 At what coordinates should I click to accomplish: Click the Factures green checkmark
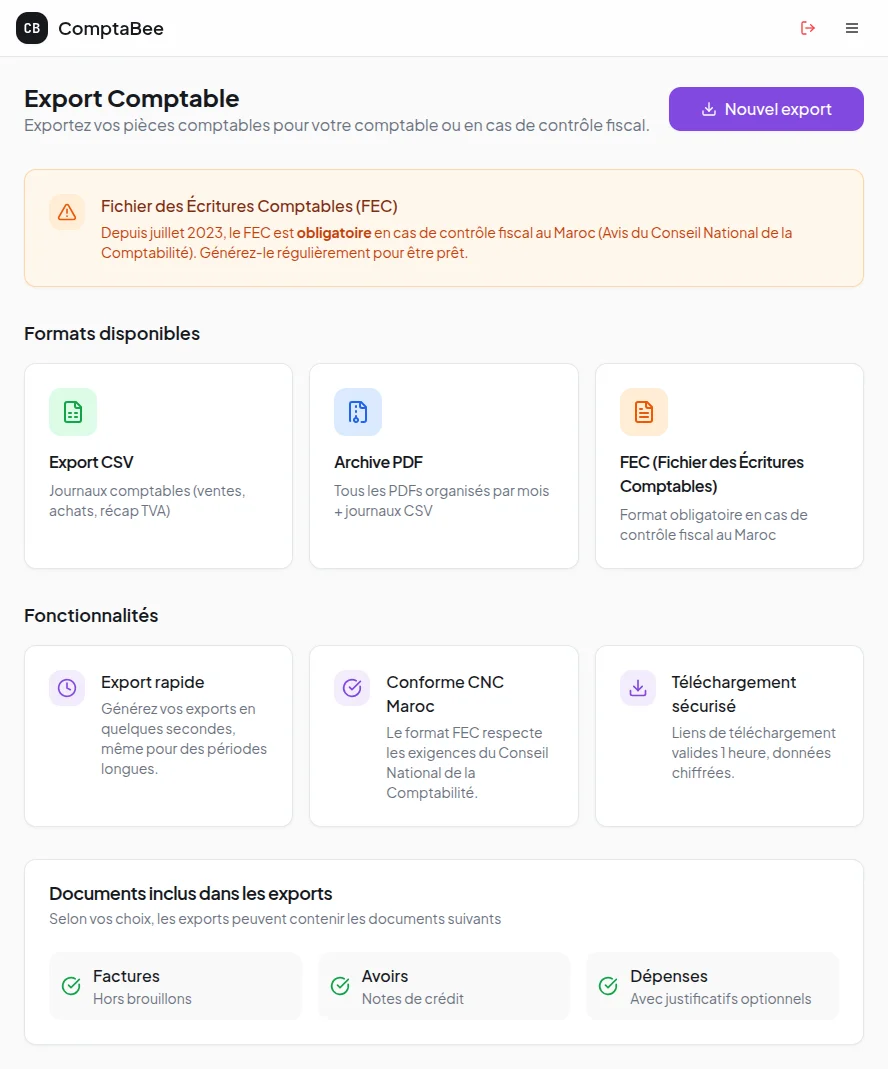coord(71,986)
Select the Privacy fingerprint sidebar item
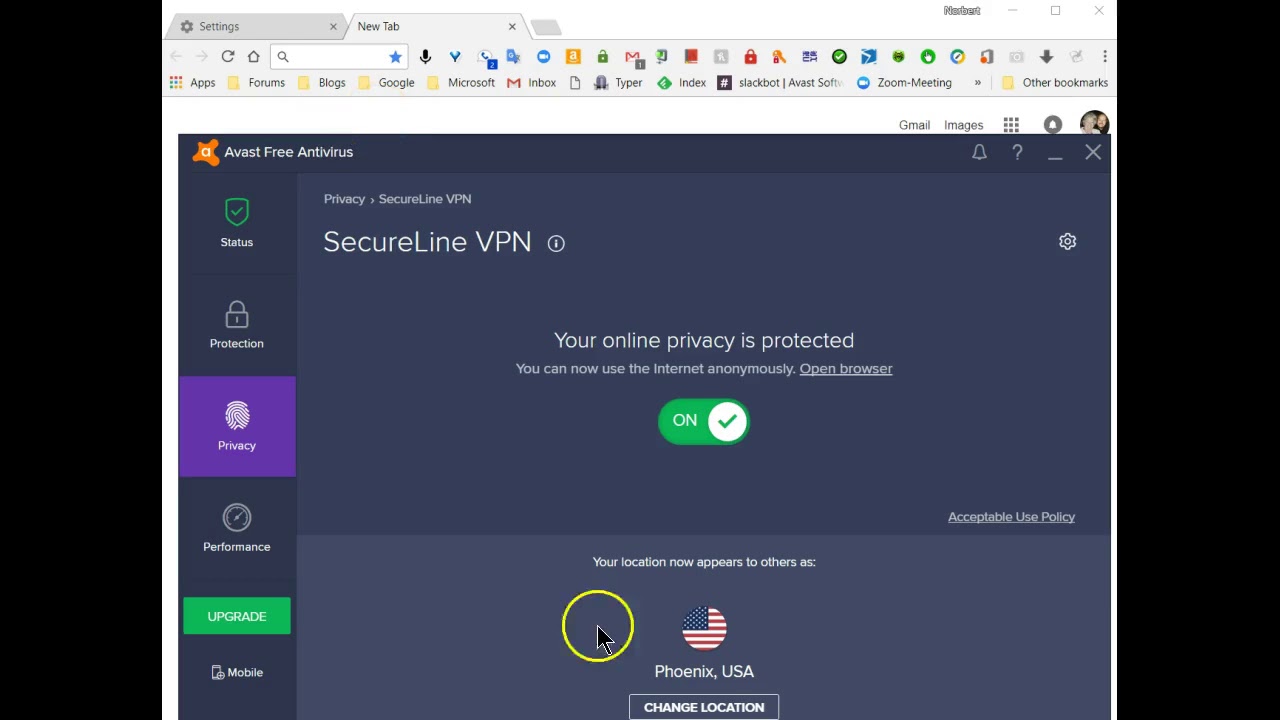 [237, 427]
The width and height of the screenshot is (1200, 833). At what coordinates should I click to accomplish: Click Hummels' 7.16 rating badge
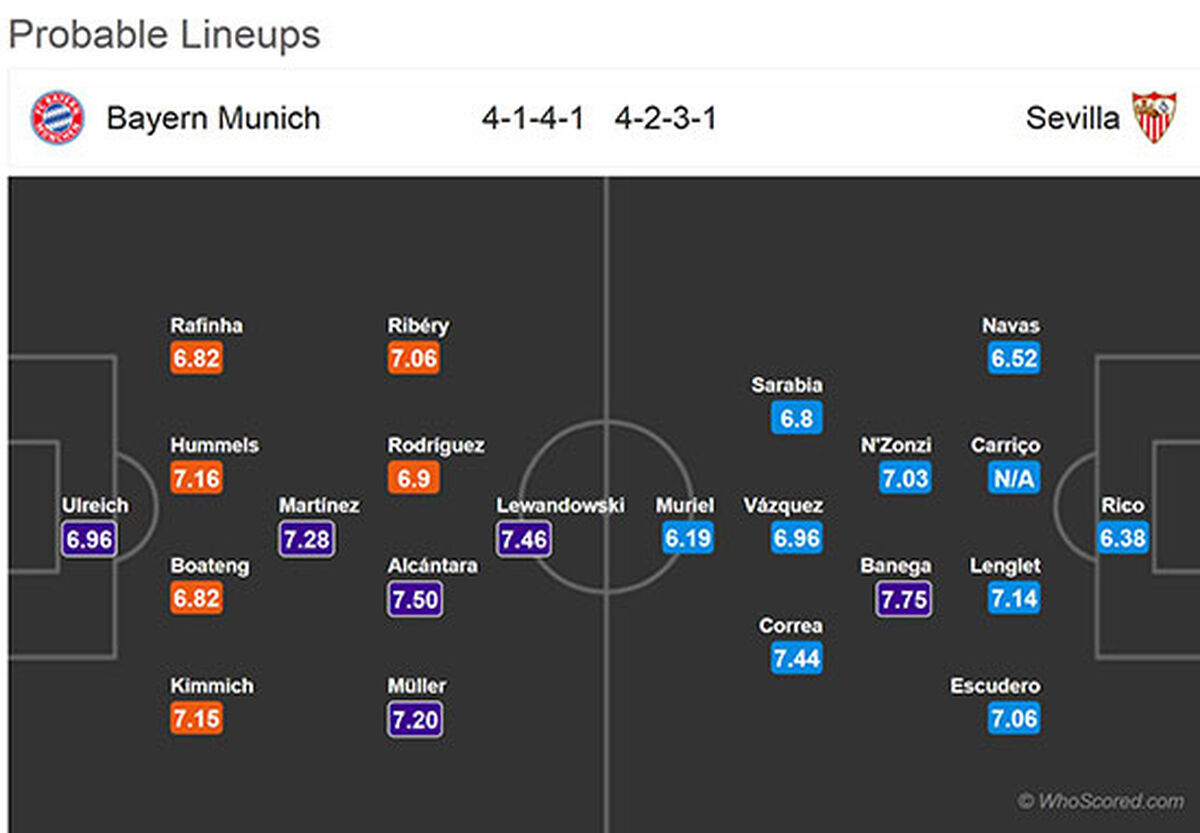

==============================

Work task: Word for word, please reproduce each entry above and leave out every picture.

Exercise result:
 At what coordinates should I click to accomplish: Click the Factures green checkmark
coord(71,986)
Select the Privacy fingerprint sidebar item
 [237, 427]
The width and height of the screenshot is (1200, 833). At what coordinates should I click to accomplish: Click Hummels' 7.16 rating badge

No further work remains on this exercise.